I have a column in a dataframe that looks something like this
0 NaN
1 ["arts"]
2 ["sports", "tech"]
3 ["arts", "finance", "health", "sports", "science"...
4 ["finance", "sports", "tech"]
5 ["arts", "finance", "sports", "tech"]
6 ["arts", "finance", "health", "sports", "science"...
7 ["arts", "sports", "science"]
I would love to know how many times Arts occured across all these lists of lists. However, upon trying out column.explode().value_counts(sort=True)
I just get a basic distribution with options which is not what I want.
["tech"] 5
["arts", "finance", "sports", "tech"] 2
["arts", "sports"] 2
["finance", "sports"] 1
["arts"] 1
I even tried using counters collections.Counter(itertools.chain.from_iterable(v.split(',') for v in column))

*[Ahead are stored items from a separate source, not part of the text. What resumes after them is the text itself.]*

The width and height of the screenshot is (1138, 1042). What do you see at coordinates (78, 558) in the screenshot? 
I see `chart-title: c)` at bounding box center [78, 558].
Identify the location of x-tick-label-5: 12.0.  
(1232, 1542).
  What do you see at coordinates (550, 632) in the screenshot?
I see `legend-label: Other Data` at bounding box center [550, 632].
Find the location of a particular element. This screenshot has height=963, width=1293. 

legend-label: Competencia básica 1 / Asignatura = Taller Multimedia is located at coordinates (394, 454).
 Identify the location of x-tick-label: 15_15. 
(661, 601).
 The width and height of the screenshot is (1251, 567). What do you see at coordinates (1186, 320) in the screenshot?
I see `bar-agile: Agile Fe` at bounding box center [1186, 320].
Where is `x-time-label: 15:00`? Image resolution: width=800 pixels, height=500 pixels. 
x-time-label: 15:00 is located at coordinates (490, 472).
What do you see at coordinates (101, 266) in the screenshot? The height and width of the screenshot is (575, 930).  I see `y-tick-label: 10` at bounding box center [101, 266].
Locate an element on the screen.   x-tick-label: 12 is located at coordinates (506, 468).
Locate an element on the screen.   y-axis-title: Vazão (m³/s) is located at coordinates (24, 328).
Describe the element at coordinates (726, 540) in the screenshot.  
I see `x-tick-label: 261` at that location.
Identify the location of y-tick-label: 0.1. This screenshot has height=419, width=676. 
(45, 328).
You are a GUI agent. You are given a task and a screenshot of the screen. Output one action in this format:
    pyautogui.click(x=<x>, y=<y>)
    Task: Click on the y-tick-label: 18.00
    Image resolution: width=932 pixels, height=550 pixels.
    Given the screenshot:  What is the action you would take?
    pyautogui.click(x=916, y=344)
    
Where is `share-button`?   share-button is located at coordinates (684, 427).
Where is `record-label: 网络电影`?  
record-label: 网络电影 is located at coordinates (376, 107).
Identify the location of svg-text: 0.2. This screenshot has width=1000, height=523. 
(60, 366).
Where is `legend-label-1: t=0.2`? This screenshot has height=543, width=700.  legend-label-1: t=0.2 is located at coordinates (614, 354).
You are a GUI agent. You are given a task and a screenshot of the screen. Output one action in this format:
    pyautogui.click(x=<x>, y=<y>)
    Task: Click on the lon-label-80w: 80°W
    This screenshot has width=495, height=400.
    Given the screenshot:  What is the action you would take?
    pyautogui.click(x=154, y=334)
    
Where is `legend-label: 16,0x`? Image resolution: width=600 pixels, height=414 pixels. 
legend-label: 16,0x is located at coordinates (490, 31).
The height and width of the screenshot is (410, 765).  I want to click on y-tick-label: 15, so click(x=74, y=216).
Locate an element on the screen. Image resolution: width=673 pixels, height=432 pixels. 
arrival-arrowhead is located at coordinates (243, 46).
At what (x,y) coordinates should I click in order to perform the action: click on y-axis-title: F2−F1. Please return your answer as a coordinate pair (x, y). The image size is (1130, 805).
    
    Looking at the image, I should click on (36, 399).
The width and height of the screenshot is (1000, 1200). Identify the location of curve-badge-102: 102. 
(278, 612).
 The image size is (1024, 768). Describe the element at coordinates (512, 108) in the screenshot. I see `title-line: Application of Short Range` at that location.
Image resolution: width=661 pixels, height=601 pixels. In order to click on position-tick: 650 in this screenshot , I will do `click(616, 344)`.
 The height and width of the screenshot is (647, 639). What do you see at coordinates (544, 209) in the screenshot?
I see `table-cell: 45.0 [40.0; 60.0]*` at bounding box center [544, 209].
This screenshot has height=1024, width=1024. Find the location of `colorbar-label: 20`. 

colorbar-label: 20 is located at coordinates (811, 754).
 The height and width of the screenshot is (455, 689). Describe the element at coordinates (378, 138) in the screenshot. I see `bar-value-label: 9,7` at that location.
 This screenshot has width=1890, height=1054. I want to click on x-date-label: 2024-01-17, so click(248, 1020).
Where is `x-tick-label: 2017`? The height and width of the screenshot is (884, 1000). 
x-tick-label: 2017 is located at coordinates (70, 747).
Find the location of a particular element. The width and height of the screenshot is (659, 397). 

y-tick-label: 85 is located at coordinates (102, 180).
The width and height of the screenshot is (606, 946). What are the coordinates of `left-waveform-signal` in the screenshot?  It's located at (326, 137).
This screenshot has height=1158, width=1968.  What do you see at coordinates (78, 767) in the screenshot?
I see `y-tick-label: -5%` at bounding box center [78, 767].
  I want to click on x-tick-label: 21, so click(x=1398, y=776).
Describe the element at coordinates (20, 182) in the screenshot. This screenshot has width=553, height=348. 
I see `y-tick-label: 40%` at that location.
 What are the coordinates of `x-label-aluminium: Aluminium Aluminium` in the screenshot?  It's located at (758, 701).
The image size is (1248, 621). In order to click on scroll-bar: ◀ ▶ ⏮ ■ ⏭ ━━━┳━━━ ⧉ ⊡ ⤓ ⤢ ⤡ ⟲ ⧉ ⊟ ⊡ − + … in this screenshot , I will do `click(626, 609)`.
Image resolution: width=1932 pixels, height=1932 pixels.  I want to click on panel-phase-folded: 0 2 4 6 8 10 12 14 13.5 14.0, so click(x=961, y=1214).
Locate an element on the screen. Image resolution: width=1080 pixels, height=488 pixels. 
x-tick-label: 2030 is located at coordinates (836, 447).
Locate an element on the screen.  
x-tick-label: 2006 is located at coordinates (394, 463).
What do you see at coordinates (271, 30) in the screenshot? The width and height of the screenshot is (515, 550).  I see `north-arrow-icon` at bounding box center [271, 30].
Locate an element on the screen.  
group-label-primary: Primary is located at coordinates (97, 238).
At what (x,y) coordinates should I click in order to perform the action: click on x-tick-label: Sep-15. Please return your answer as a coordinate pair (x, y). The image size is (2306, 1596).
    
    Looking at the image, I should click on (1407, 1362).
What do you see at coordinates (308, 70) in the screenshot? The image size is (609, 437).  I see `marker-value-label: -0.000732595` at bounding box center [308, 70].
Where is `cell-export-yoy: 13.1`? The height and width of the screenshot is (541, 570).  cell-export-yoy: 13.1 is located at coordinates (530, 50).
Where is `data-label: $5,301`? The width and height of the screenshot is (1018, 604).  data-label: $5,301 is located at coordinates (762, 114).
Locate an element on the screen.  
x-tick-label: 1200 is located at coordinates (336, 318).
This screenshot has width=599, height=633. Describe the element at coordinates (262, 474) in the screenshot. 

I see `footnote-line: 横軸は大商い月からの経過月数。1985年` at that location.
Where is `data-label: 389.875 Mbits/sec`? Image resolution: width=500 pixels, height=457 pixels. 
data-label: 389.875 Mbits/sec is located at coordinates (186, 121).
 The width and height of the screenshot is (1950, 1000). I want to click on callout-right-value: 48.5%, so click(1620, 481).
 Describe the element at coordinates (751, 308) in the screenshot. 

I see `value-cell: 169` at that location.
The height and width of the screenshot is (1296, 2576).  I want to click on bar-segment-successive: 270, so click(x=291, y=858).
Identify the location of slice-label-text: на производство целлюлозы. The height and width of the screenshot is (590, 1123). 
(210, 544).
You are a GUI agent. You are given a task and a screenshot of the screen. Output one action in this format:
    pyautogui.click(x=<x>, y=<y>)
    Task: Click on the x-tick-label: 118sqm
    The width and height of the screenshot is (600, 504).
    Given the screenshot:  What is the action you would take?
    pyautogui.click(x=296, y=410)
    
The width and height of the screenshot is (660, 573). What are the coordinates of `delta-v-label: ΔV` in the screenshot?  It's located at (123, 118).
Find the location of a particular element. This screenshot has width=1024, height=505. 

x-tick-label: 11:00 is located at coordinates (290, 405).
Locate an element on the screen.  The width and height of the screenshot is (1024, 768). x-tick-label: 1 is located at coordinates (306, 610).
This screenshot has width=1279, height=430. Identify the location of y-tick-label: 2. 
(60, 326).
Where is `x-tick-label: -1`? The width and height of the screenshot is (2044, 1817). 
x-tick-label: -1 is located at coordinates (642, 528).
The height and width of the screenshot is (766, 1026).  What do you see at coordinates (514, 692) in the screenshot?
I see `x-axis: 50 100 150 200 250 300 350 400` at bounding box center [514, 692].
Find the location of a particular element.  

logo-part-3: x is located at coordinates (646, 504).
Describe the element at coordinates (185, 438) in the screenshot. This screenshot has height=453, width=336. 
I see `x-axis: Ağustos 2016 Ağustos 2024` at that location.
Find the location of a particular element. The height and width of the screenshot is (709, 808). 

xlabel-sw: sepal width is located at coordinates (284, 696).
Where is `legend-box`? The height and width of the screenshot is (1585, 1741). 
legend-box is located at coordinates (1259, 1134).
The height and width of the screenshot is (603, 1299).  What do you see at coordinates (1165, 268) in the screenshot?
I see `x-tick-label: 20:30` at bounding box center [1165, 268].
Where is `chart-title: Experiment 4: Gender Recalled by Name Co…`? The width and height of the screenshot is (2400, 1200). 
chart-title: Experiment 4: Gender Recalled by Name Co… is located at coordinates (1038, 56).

but I get the following error 'float' object has no attribute 'split'
Any pointers?
CodePudding user response:
If column
is not too long, a simple nested loop should work just fine:
count = 0
for str_list in column:
for name in str_list:
if name == "arts":
count = 1
print(count)
CodePudding user response:
You can create a mask of rows that contain arts by doing something like:
mask = df['industry'].apply(lambda x: 'comedy' in x)
And then restrict your dataframe to your new mask
df = df[mask]
From there you should just be able to use len(df) or something like that.